A complete list of Globus commands, along with detailed descriptions, is available on the CLI Command Reference page.

Example copy from computecanada#bugaboo to computecanada#silo:

Local-iMac:.ssh sam$ ssh sam@cli.globusonline.org
$ scp computecanada#bugaboo:/home/sam/globus_connect_install_latest.exe computecanada#silo:/home/sam/
Enter username for 'myproxy.westgrid.ca' (Default: 'tanieth'):
Enter password for 'myproxy.westgrid.ca':
Credential Subject: /C=CA/O=Grid/OU=westgrid.ca/CN=Sam
User pax-655/CN=17345973655/CN=12742230/CN=539343431
Credential Time Left: 23:59:59
Activating 'computecanada#bugaboo'
Activating 'computecanada#silo'
Task ID: 3f0b62ee-884d-11e2-b74b-12313906b091
Type <CTRL-C>  to cancel or bg to background [XXXXXXXXXXXXXXXXXXXXXXXXXXXXXXXXXXXXXXXXXXXXXXXXXXXXXXXXXXXXX]
1/1 532.54 mbps

What does Globus NOT DO yet?

Currently, Globus does not support the ability to rename files on a remote server using the Globus interface.

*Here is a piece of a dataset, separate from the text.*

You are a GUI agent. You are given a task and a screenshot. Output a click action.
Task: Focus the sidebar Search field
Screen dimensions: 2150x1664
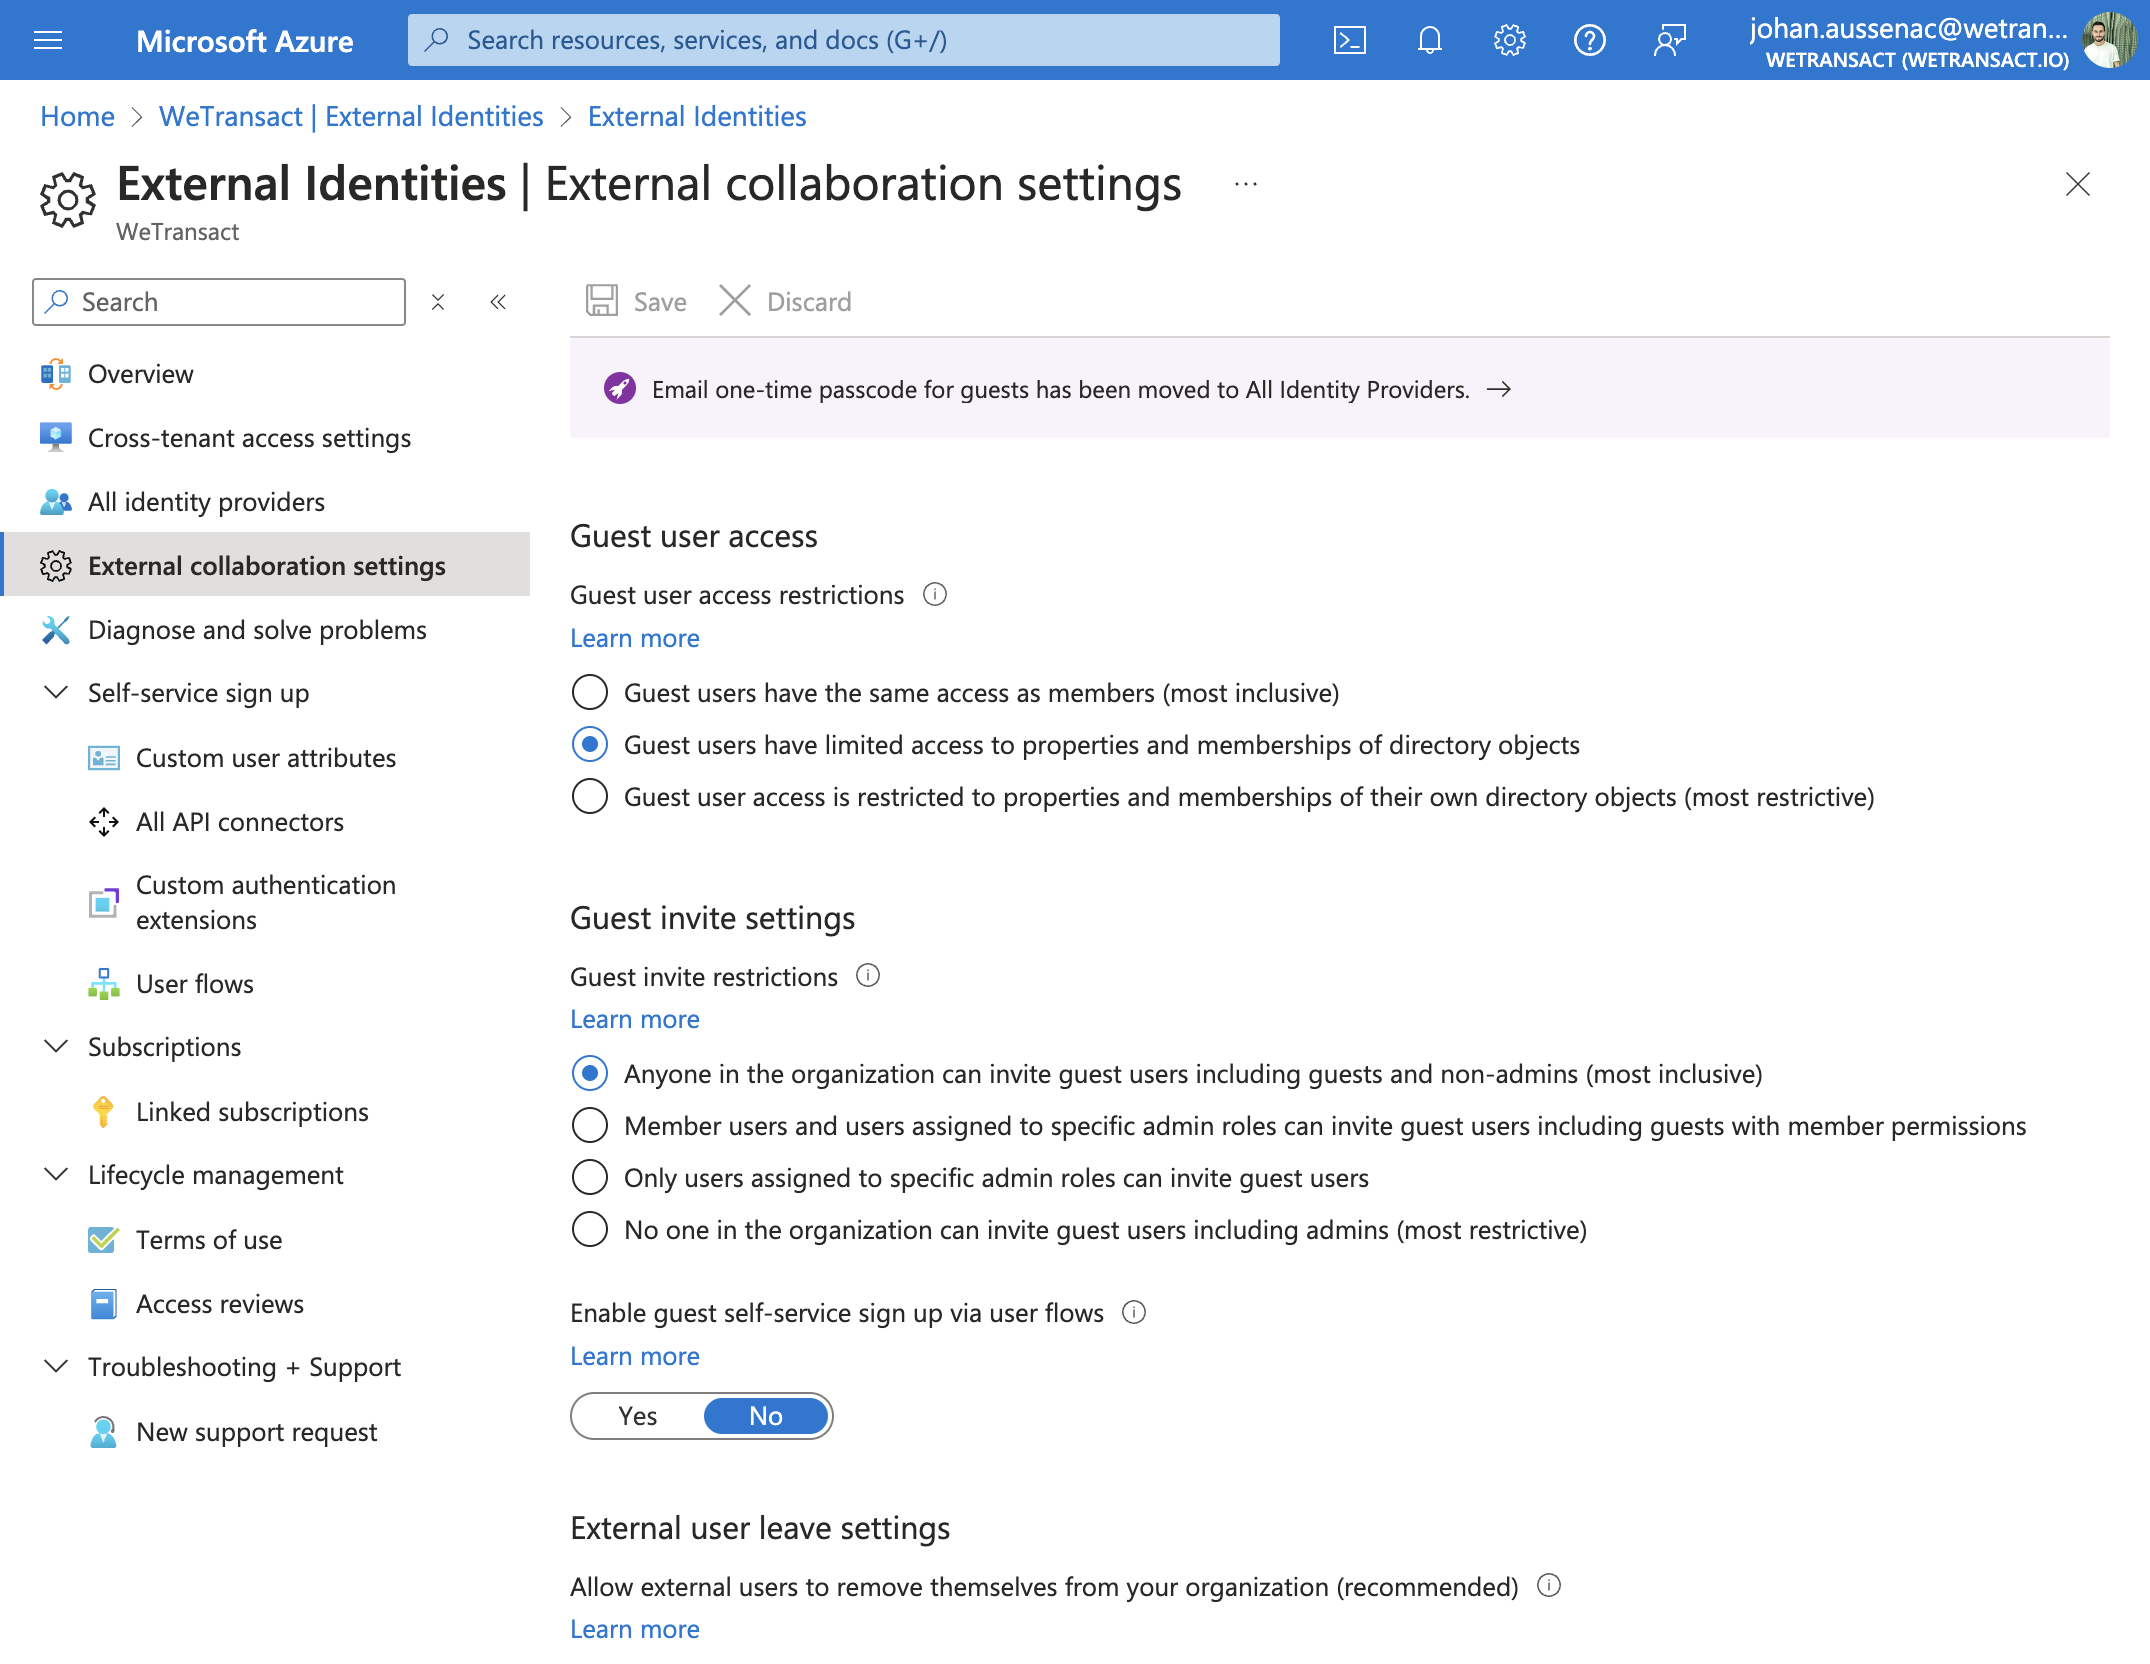(x=219, y=302)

In the event that you need to rename a file, you will be expected to ssh to the server where your files reside and perform the rename function directly.


Updated:
2015-02-25, 2016-03-08 - Changed westgrid# endpoint names to computecanada#.
2017-03-02 - Removed reference to Silo.